# Supplied records
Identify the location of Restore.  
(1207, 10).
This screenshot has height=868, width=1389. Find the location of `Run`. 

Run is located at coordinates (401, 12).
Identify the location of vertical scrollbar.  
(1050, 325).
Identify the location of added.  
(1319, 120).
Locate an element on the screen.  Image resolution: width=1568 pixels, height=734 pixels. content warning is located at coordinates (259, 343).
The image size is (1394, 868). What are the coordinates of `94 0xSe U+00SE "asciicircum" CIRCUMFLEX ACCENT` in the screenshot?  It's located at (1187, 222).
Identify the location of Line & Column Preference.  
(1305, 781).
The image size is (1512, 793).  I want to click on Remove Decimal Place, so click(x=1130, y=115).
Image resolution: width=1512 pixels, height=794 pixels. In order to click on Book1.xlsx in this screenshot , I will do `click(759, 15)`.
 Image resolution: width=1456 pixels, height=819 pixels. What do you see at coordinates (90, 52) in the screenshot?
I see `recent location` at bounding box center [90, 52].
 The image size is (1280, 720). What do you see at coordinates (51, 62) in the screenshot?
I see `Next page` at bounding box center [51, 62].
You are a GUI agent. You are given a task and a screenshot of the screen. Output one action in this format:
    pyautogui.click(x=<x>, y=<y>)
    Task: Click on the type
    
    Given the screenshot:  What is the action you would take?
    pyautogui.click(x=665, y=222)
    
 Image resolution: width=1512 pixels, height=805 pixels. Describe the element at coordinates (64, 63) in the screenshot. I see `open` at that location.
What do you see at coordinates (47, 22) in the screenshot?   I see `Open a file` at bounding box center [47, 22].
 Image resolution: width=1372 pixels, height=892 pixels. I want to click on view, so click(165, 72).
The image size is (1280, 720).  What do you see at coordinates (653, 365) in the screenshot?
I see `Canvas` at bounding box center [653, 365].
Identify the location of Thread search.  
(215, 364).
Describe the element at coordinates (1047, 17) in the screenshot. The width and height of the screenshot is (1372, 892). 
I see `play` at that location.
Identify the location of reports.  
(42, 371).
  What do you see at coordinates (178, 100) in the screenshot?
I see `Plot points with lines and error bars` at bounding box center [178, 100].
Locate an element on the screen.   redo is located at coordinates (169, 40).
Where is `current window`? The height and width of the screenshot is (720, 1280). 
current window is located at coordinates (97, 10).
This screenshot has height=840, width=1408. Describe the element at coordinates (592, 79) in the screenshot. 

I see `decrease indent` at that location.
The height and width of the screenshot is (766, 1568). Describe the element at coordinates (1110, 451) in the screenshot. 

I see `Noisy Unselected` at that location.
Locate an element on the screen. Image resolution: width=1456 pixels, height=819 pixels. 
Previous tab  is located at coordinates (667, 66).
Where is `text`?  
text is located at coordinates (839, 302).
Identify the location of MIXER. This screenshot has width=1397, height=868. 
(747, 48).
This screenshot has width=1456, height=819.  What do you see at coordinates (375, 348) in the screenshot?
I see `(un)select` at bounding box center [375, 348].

# Given task
Rewrite all of the records above as a single numbered list, one line per item, leaving out every blank line.

# Exercise output
1. Identify the location of Restore.  
2. (1207, 10).
3. This screenshot has height=868, width=1389. Find the location of `Run`. 
4. Run is located at coordinates (401, 12).
5. Identify the location of vertical scrollbar.  
6. (1050, 325).
7. Identify the location of added.  
8. (1319, 120).
9. Locate an element on the screen.  Image resolution: width=1568 pixels, height=734 pixels. content warning is located at coordinates (259, 343).
10. The image size is (1394, 868). What are the coordinates of `94 0xSe U+00SE "asciicircum" CIRCUMFLEX ACCENT` in the screenshot?  It's located at (1187, 222).
11. Identify the location of Line & Column Preference.  
12. (1305, 781).
13. The image size is (1512, 793).  I want to click on Remove Decimal Place, so click(x=1130, y=115).
14. Image resolution: width=1512 pixels, height=794 pixels. In order to click on Book1.xlsx in this screenshot , I will do `click(759, 15)`.
15.  Image resolution: width=1456 pixels, height=819 pixels. What do you see at coordinates (90, 52) in the screenshot?
16. I see `recent location` at bounding box center [90, 52].
17.  The image size is (1280, 720). What do you see at coordinates (51, 62) in the screenshot?
18. I see `Next page` at bounding box center [51, 62].
19. You are a GUI agent. You are given a task and a screenshot of the screen. Output one action in this format:
20.     pyautogui.click(x=<x>, y=<y>)
21.     Task: Click on the type
22.     Given the screenshot:  What is the action you would take?
23.     pyautogui.click(x=665, y=222)
24.  Image resolution: width=1512 pixels, height=805 pixels. Describe the element at coordinates (64, 63) in the screenshot. I see `open` at that location.
25. What do you see at coordinates (47, 22) in the screenshot?   I see `Open a file` at bounding box center [47, 22].
26.  Image resolution: width=1372 pixels, height=892 pixels. I want to click on view, so click(165, 72).
27. The image size is (1280, 720).  What do you see at coordinates (653, 365) in the screenshot?
28. I see `Canvas` at bounding box center [653, 365].
29. Identify the location of Thread search.  
30. (215, 364).
31. Describe the element at coordinates (1047, 17) in the screenshot. The width and height of the screenshot is (1372, 892). 
32. I see `play` at that location.
33. Identify the location of reports.  
34. (42, 371).
35.   What do you see at coordinates (178, 100) in the screenshot?
36. I see `Plot points with lines and error bars` at bounding box center [178, 100].
37. Locate an element on the screen.   redo is located at coordinates (169, 40).
38. Where is `current window`? The height and width of the screenshot is (720, 1280). 
39. current window is located at coordinates (97, 10).
40. This screenshot has height=840, width=1408. Describe the element at coordinates (592, 79) in the screenshot. 
41. I see `decrease indent` at that location.
42. The height and width of the screenshot is (766, 1568). Describe the element at coordinates (1110, 451) in the screenshot. 
43. I see `Noisy Unselected` at that location.
44. Locate an element on the screen. Image resolution: width=1456 pixels, height=819 pixels. 
45. Previous tab  is located at coordinates (667, 66).
46. Where is `text`?  
47. text is located at coordinates (839, 302).
48. Identify the location of MIXER. This screenshot has width=1397, height=868. 
49. (747, 48).
50. This screenshot has width=1456, height=819.  What do you see at coordinates (375, 348) in the screenshot?
51. I see `(un)select` at bounding box center [375, 348].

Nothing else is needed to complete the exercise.